Instructions for the task:
Find how many lines of the records below contain the word "Cama" and write that number by itself.

Dataset records:
--- START ---

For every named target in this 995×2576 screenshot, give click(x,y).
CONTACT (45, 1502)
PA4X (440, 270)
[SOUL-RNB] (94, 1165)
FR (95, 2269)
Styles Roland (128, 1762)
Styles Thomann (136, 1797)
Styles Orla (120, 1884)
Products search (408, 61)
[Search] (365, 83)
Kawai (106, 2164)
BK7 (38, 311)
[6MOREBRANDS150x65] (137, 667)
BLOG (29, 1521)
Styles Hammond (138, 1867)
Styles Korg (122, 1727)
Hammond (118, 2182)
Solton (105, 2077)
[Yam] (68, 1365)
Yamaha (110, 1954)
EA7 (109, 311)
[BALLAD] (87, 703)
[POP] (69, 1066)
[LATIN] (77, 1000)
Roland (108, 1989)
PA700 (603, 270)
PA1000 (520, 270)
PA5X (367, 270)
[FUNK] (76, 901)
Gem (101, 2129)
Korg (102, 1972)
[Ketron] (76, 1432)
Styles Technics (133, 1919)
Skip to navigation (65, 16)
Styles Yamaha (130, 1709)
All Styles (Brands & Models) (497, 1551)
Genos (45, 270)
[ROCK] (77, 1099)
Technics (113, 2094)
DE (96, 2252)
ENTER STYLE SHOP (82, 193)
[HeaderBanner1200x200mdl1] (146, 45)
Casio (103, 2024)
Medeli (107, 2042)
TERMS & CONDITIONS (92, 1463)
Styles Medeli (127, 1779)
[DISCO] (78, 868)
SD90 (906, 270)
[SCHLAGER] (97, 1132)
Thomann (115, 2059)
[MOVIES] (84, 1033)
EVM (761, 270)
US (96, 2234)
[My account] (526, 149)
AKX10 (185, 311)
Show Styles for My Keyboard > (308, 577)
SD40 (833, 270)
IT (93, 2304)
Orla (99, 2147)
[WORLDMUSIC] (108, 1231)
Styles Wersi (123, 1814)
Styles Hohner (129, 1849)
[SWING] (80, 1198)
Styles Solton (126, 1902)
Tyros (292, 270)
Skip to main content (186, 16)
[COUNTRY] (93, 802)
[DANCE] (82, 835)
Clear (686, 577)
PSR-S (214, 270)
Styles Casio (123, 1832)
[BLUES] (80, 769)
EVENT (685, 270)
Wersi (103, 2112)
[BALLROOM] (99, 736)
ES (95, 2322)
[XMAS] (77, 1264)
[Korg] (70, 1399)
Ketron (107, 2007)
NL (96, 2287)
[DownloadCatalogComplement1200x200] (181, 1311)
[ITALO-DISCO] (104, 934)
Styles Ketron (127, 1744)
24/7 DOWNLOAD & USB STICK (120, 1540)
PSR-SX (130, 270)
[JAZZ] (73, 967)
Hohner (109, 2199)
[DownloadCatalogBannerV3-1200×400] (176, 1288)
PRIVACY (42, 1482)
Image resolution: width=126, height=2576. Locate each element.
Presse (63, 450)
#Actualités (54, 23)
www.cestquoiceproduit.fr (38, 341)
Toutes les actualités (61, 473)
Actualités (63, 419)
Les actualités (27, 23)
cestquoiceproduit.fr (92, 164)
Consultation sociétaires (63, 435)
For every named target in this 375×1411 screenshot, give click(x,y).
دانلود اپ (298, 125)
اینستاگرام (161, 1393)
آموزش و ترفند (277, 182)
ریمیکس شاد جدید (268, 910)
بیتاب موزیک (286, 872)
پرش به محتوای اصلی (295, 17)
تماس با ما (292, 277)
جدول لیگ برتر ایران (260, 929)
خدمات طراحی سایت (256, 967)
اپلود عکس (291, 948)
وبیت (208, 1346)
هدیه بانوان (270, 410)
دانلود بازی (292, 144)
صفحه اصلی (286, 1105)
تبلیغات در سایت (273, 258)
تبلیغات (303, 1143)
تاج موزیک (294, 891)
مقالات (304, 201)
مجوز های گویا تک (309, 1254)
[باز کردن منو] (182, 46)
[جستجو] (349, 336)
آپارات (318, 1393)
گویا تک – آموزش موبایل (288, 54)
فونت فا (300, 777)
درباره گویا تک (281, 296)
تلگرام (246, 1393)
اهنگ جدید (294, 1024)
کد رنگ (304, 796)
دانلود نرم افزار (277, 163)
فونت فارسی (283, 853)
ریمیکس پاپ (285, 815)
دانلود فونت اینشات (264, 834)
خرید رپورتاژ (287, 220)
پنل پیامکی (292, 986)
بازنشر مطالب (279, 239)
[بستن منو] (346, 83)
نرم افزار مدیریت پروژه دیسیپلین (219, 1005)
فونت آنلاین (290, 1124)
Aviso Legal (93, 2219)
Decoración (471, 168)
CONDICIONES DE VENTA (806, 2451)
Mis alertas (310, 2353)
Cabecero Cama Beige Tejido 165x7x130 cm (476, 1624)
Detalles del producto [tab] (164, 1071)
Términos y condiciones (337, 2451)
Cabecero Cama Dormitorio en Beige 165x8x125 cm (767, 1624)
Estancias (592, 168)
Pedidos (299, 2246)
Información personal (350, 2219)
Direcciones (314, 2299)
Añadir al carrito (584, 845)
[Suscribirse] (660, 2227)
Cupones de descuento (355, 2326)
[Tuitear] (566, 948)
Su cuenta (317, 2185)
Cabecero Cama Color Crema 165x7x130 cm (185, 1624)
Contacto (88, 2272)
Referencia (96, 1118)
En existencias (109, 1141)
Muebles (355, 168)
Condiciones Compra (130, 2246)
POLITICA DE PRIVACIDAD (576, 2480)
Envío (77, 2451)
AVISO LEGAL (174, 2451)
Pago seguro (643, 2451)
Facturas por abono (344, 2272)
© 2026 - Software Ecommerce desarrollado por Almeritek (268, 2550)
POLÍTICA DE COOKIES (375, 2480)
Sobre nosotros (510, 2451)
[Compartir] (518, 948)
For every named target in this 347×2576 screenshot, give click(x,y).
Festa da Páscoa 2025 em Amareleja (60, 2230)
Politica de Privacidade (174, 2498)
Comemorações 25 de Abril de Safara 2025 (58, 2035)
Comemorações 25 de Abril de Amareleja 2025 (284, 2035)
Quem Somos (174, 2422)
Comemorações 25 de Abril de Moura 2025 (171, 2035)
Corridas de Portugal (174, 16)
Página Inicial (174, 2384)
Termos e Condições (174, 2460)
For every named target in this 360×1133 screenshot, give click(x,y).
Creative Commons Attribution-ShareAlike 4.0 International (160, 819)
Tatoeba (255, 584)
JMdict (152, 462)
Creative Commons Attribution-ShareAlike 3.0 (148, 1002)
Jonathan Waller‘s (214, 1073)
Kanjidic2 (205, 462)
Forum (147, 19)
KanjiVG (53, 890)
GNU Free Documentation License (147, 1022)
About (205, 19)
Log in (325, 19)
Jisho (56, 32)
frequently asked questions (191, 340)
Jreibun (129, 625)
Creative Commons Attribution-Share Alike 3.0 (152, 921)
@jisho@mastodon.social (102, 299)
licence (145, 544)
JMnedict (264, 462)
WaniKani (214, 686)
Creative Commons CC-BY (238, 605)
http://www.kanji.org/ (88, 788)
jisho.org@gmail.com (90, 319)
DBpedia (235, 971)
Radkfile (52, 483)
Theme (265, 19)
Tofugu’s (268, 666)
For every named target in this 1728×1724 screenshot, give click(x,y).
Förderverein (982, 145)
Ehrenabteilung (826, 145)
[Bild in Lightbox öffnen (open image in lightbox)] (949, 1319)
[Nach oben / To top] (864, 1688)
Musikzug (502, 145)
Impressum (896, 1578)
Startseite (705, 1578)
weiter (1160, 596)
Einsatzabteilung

--- END ---

Output for this task:
3